Protein Structure Selection

A single X-ray structure was chosen for each target in the docking studies, with preference given to the highest resolution structure available.

This is more sophisticated than LIT PCBA, but simply picking highest resolution is not always ideal. They are experts (this is Heptares, a very famous and successful drug discovery company focused on virtual screening of GPCRs - Michael from my group worked there) and I am sure they are aware.

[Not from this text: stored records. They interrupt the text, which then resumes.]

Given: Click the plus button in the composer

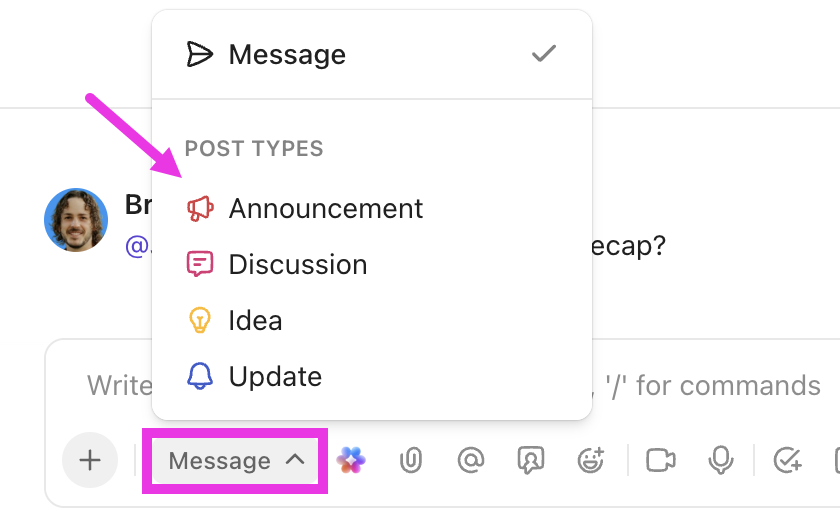Looking at the screenshot, I should [90, 460].
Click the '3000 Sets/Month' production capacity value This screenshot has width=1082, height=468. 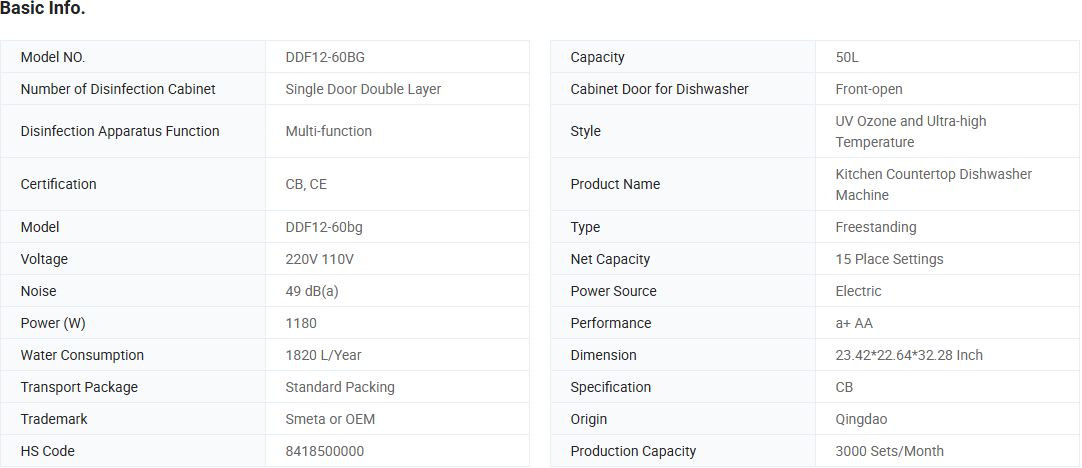[889, 451]
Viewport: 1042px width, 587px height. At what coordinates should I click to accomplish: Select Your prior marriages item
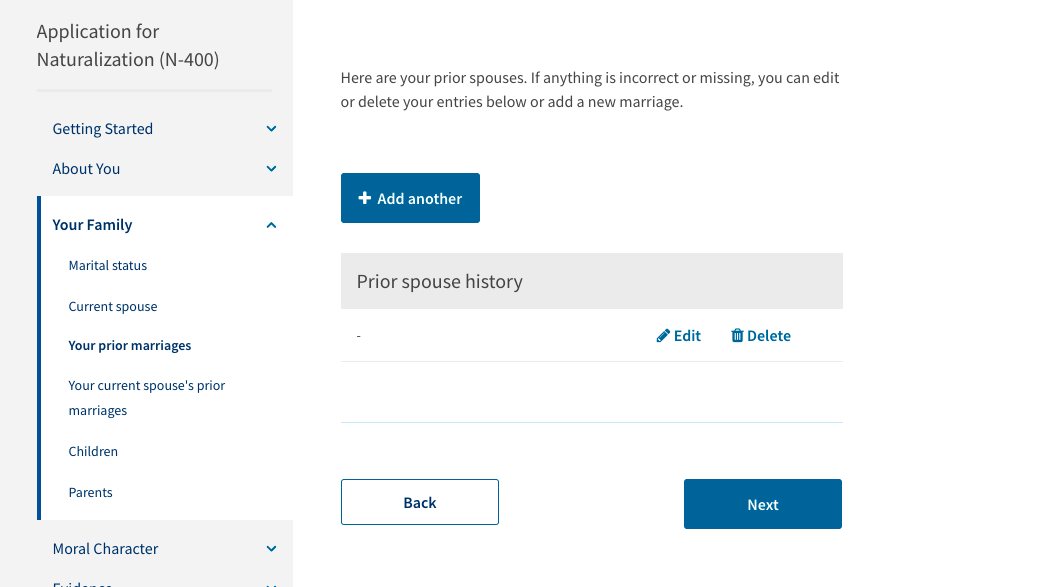(130, 346)
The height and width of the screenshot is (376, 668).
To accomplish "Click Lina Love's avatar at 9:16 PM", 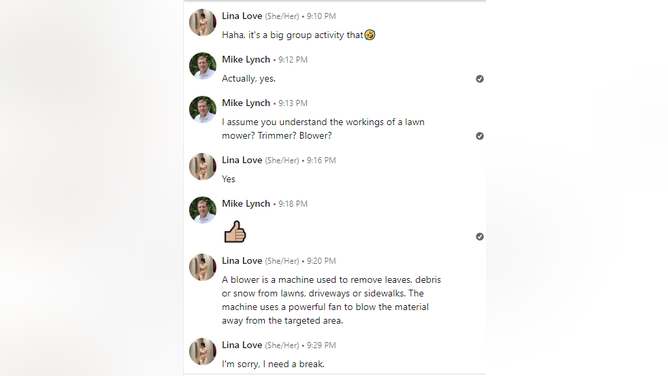I will (203, 166).
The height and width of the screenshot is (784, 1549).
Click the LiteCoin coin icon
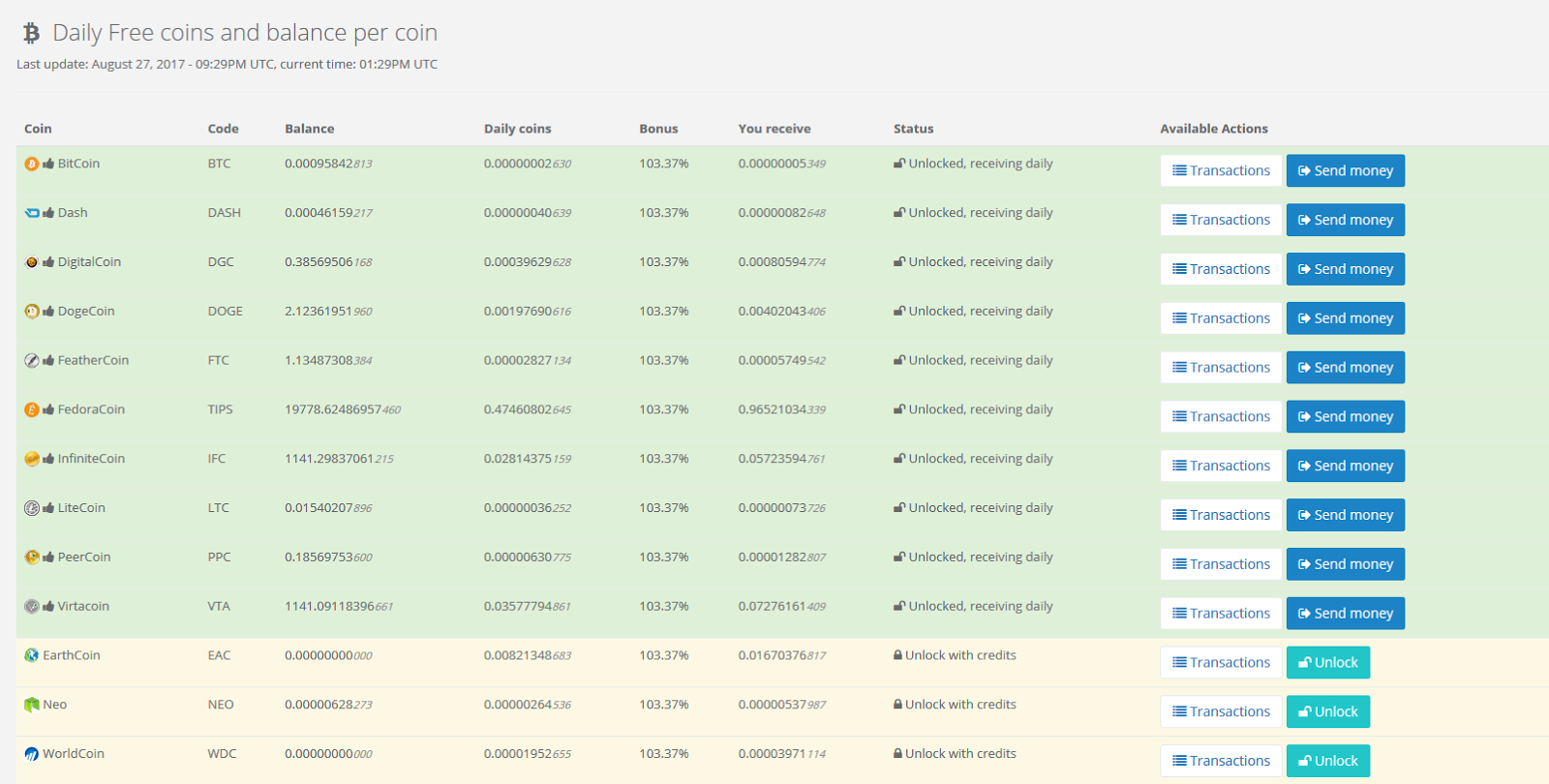point(32,508)
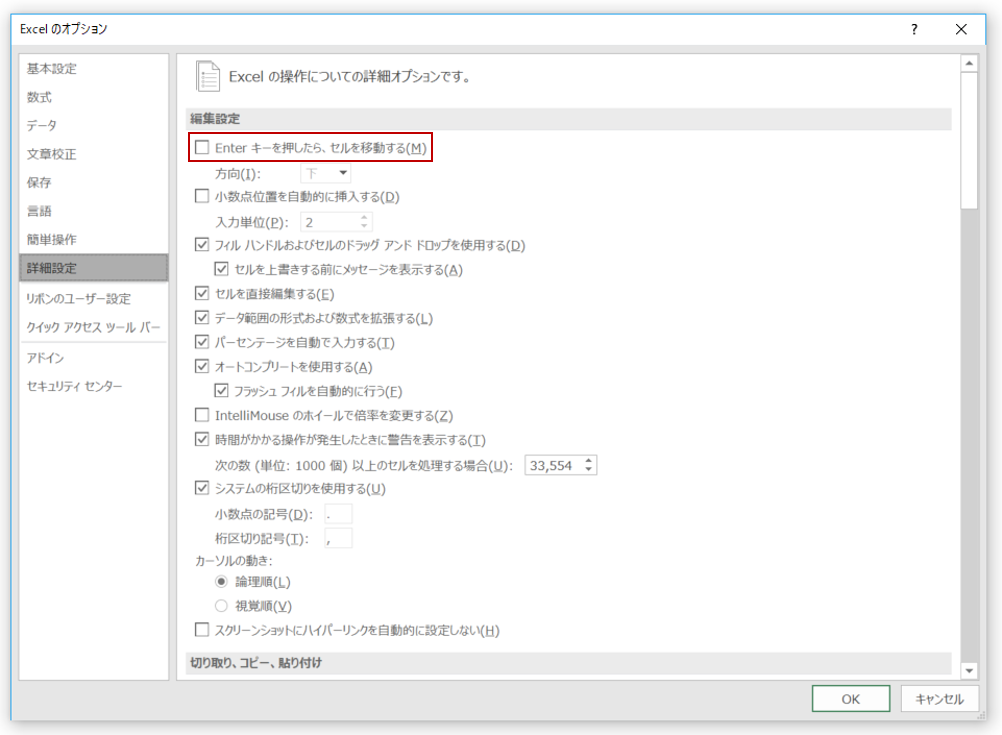Open リボンのユーザー設定 page
This screenshot has width=1002, height=735.
click(78, 299)
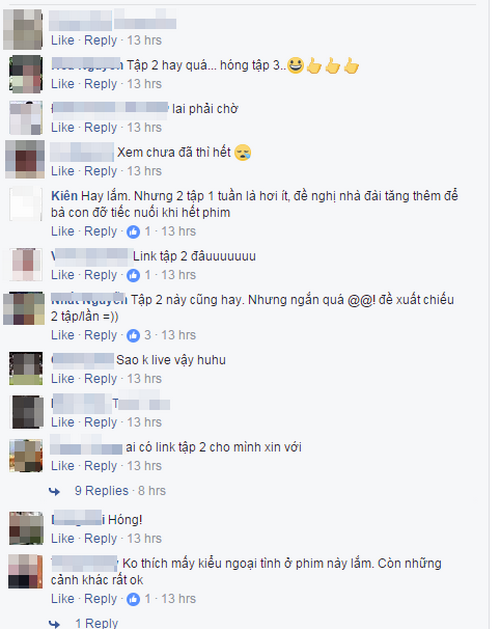Open commenter name Kiên profile
The height and width of the screenshot is (629, 500).
[x=64, y=196]
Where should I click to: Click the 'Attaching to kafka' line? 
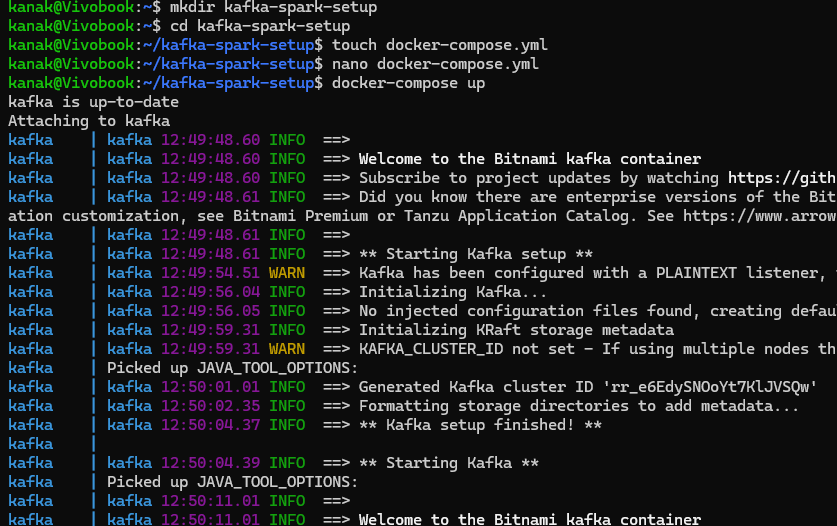89,121
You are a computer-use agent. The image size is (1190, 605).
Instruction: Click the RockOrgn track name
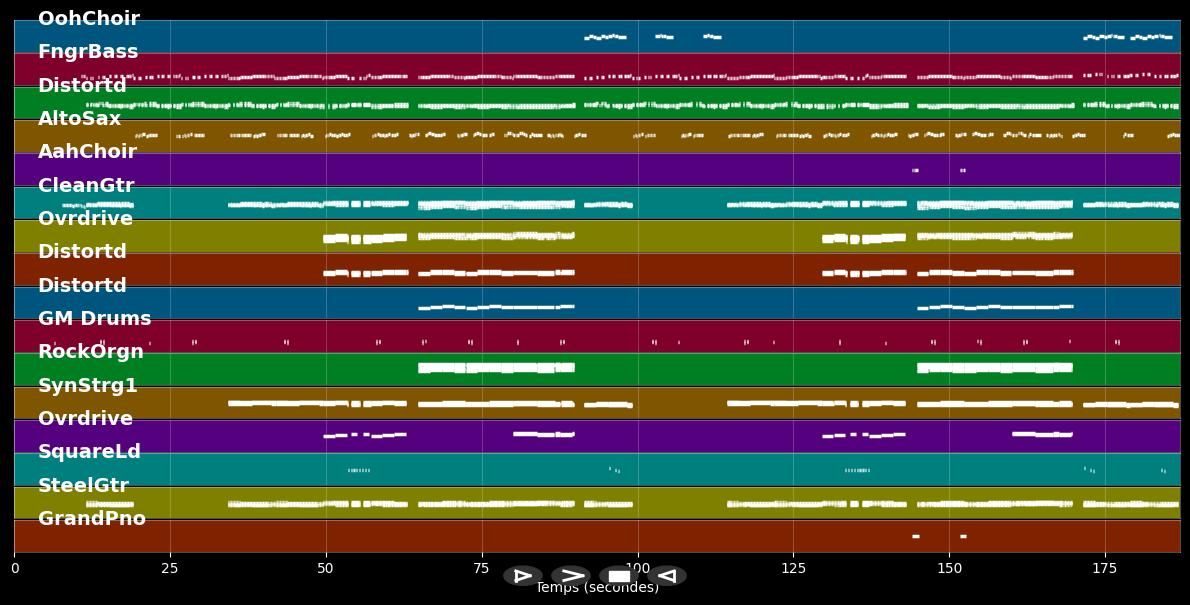[91, 352]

Ligand Preparation for Docking

I won't quote it all here, but it is a more or less "normal" ligand preparation workflow. A key difference for us is that we typically only consider the most probable 3D structure for a given input. They allow for more than one 3D structure. They also say they make low energy conformers, but this part is confusing to me because they use Glide as their docking engine. Glide does a 'ConfGen' during it's docking (this makes low energy conformers that are attempted to be docked to the protein via the grid). However, it's not worth stressing over. We do a very similar approach. They just seem to be sampling more conformers than default.

Docking

Not much to really say because I doubt we would copy this exactly, they use Glide and other stuff post processing tools we either aren't using or don't have (not having WaterMap is a shame). Some nice commentary later on the choice of PDB (!) in terms of docking outcomes.

We chose 200 maximally diverse ligands based on ECFP4 fingerprints (or included all where <200 annotated ligands). For each ligand, an average of 60 computational decoys was generated using the online DUD-E tool (http://dude.docking.org/generate). The entire set is available for download at http://dude.docking.org/heptares.

Conclusion

I figure this might be a good intro into how and why you make datasets in a certain way, I am now going to play around in ChEMBL and see what's possible.

We should also discuss choosing protein structures and docking itself later.